G.K. Chesterton once noted that “each generation is converted by the saint who contradicts it most.” These are the saints who will convert our generation—the hidden ones. We live in the Age of the Selfie, which values celebrity above all else. The great saints of our age will go about like guardian angels, unseen and unthanked, as they heal wounds, fill bellies, and dry tears.

They won’t have the most Twitter followers. Their YouTube videos won’t get 100,000 views in the first 24 hours. Their opinions won’t be quoted in The New York Times. But they’ll be fathers to their children, living and dying with them. They’ll be men of quiet duty, sweet and modest women—who seem nothing but a shadow cast by the kindly light they follow.

The coronavirus pandemic is the stage where these very modern saints, these silent heroes, will be born. I think especially of the priests (many of them older men themselves) who minister to the sick and dying, often at great risk to themselves.

Our own Father George W. Rutler spent his eightieth birthday (March 29) serving as an ad hoc chaplain to the makeshift hospital at the Jarvis Center, just down the street from his parish in Hell’s Kitchen. “I have a pact with my Lord,” he explained to me in an email, “that I shall dutifully go into the world wherever he send me—with the understanding that it is accessible by the Lexington Avenue IRT subway.” And, so, he went.

Over fifty priests have already died from coronavirus, including Father Giuseppe Berardelli of Casnigo, Italy. The 72-year-old priest died of the coronavirus after giving his respirator to a younger man. It puts one in mind of Saint Maximilian Kolbe, who volunteered for the gas chambers of Auschwitz in the place of a Polish prisoner of war because the man had a wife and children.

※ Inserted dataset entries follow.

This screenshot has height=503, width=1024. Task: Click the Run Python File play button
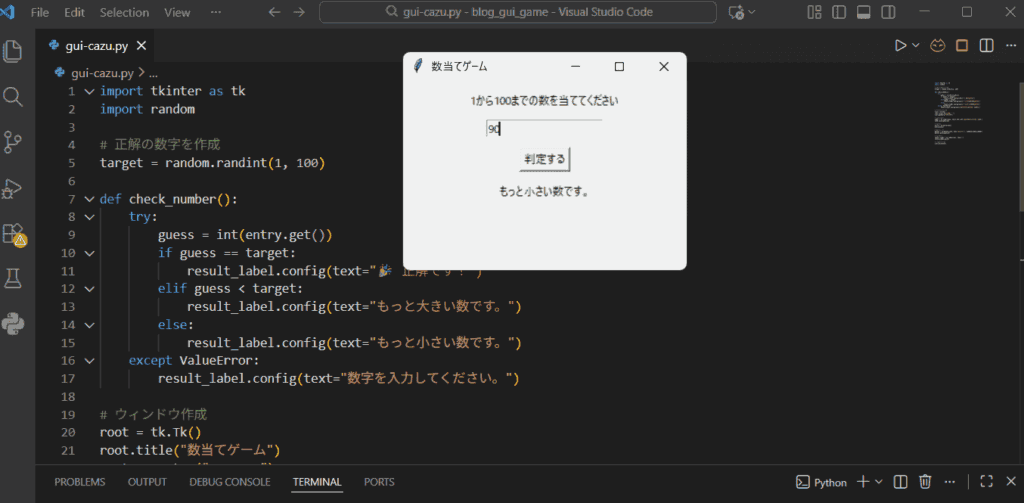(x=901, y=45)
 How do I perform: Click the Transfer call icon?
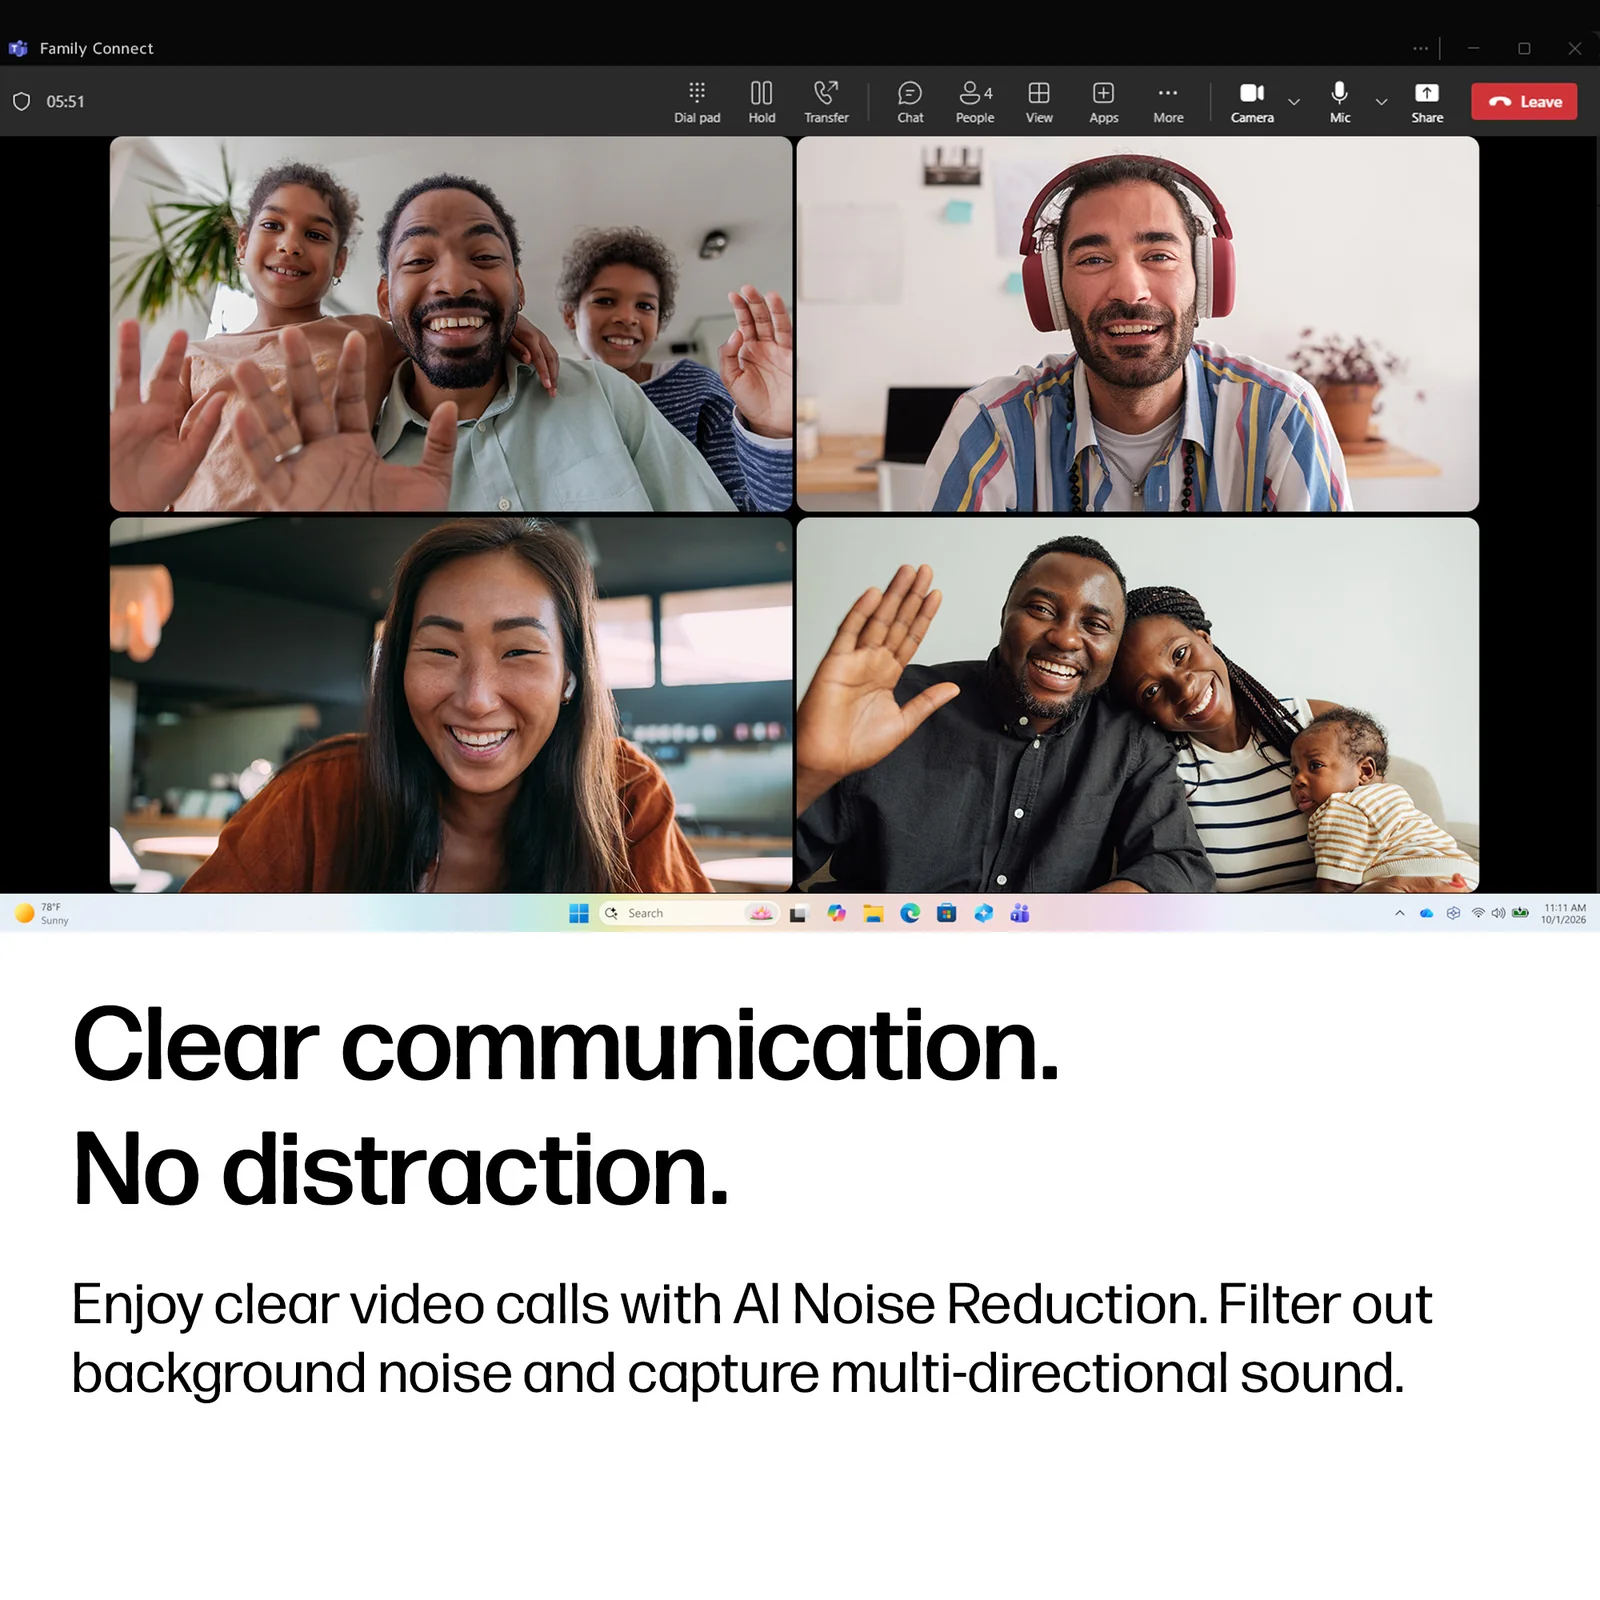point(826,102)
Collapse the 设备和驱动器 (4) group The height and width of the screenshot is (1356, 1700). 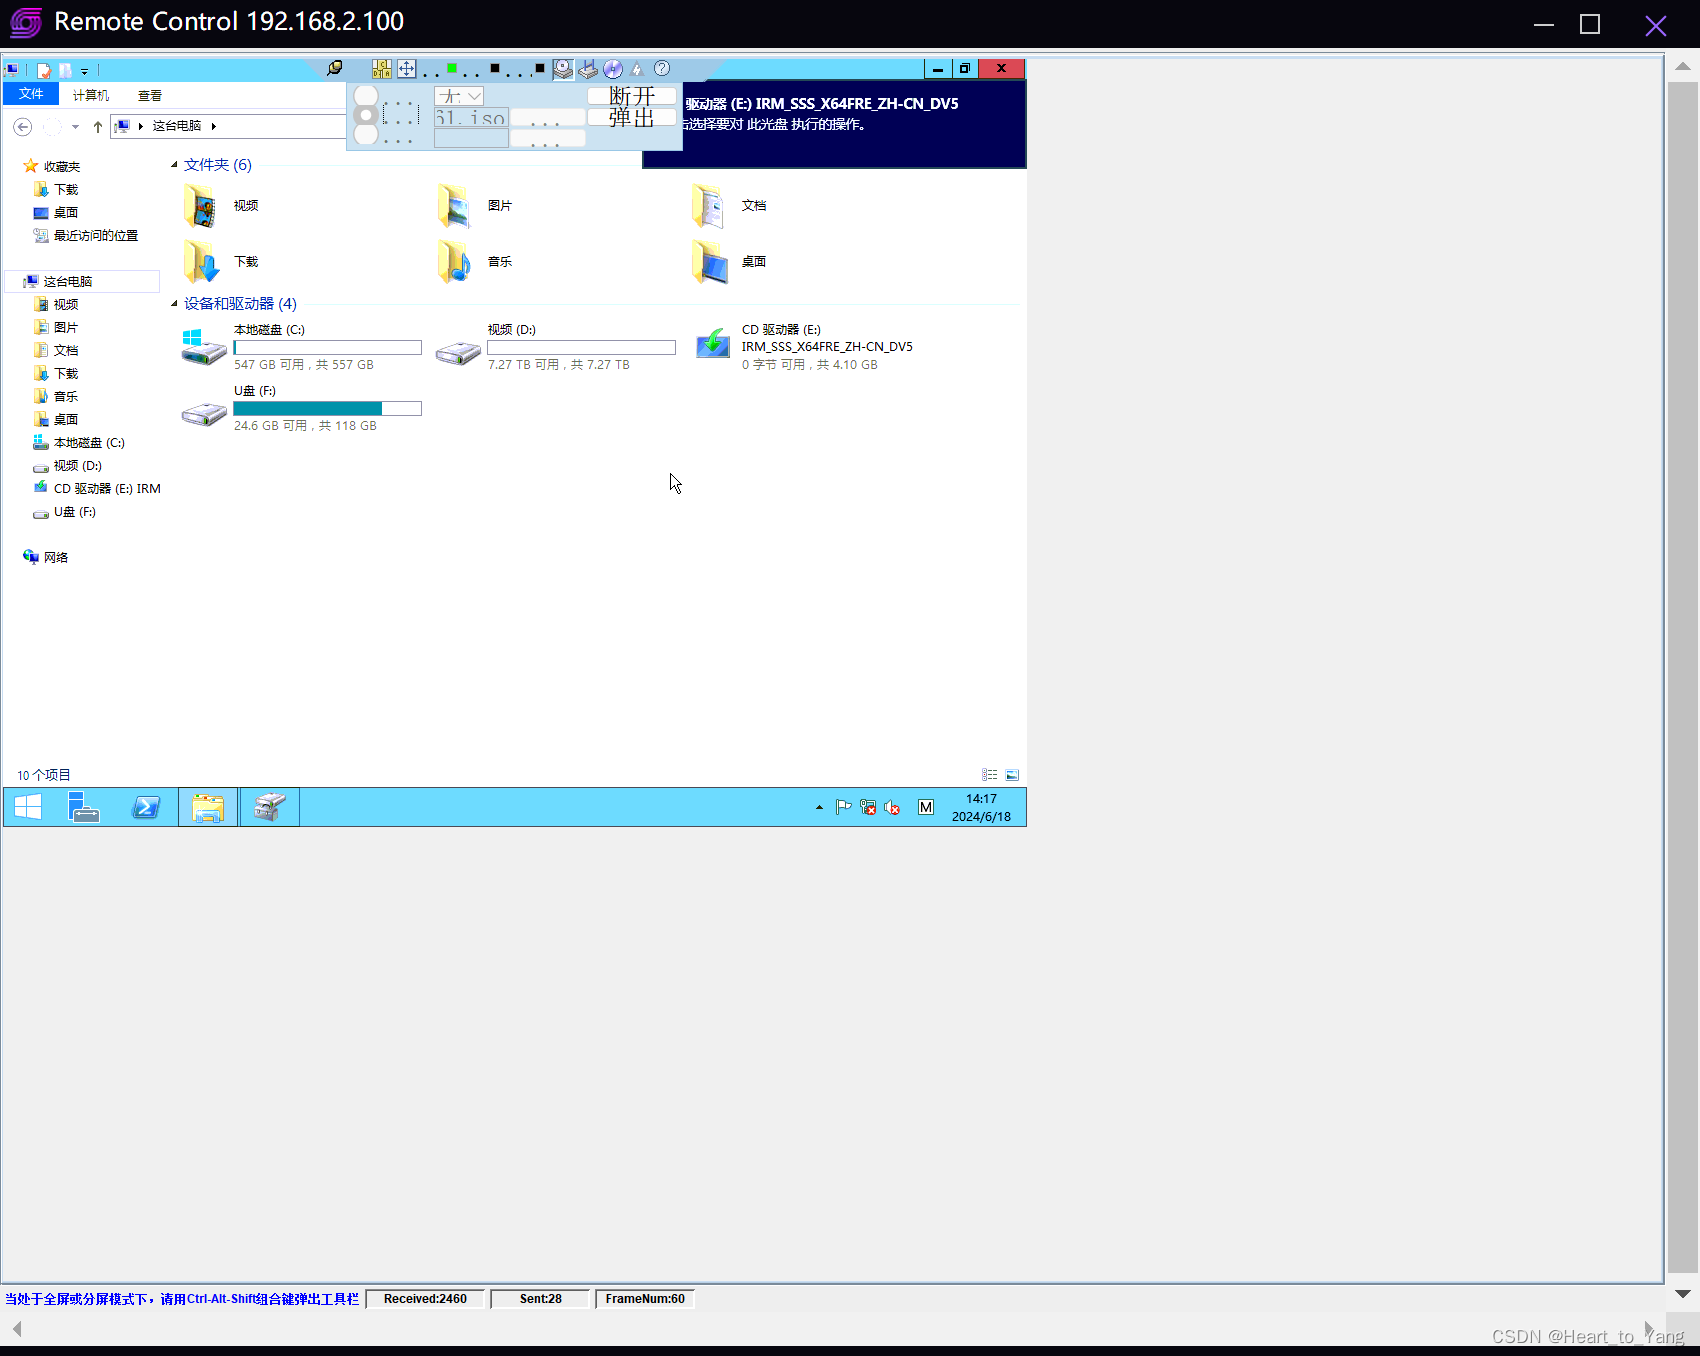(174, 304)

It’s our duty to find these priests, not only to honor them (they’ll refuse the honor anyway), but to show the world what Christ’s holy priesthood is really about: they are shepherds tending their flocks and fathers nurturing their children.

We know that the mainstream media is deeply anti-Catholic. It will only report on the Catholic Church in order to damage her reputation. They’ll report on the sex-abuse scandal but ignore those tens of thousands of priests who live ordinary lives of humble service to God and His people. That’s the story that will really scandalize our culture. But it’s up to us—the Church Militant—to tell it.

So, I’d like to invite you to send us photos* of your priests (monks, nuns, or even bishop!) tending to coronavirus victims—whether they’re offering bedside consolation, delivering the Holy Sacrament, giving Extreme Unction, livestreaming Mass, visiting the elderly,  collecting donations, or any other service they’re rendering to their flock.

To submit a photo, tag Crisis Magazine on Twitter (@CrisisMag), Facebook (@CrisisMagazine), or Instagram (@CrisisMag). Or, if you prefer, you can email it to me at [email protected].

This isn’t a contest, but, having said that, Crisis Magazine is partnering with Sophia Institute Press on this photo drive to help encourage submissions. The best photographer and the priest he photographs will each receive free copies of five of Sophia’s new releases:

The winners will also receive a pack of fifty Saint Corona prayer cards.

Our pastors reflect the light of Christ in our lives. Help us to share them with the world.

A blessed feast of Saint Damien of Molokai to you all. Father Damien, ora pro nobis. And to all the priests and religious out there, fighting on the front lines of the Covid pandemic—thank you. Know that you’re never far from our thoughts, and always in our prayers.

 

* We ask that you please respect the privacy of everyone in the photograph—priests, patients, and bystanders. Ask permission before you take the photo and be sure to get everyone’s approval before posting it online. Remember that, as with anything privacy-related, “Uhhh… Hmm… Well, yeah, I guess so” means “No.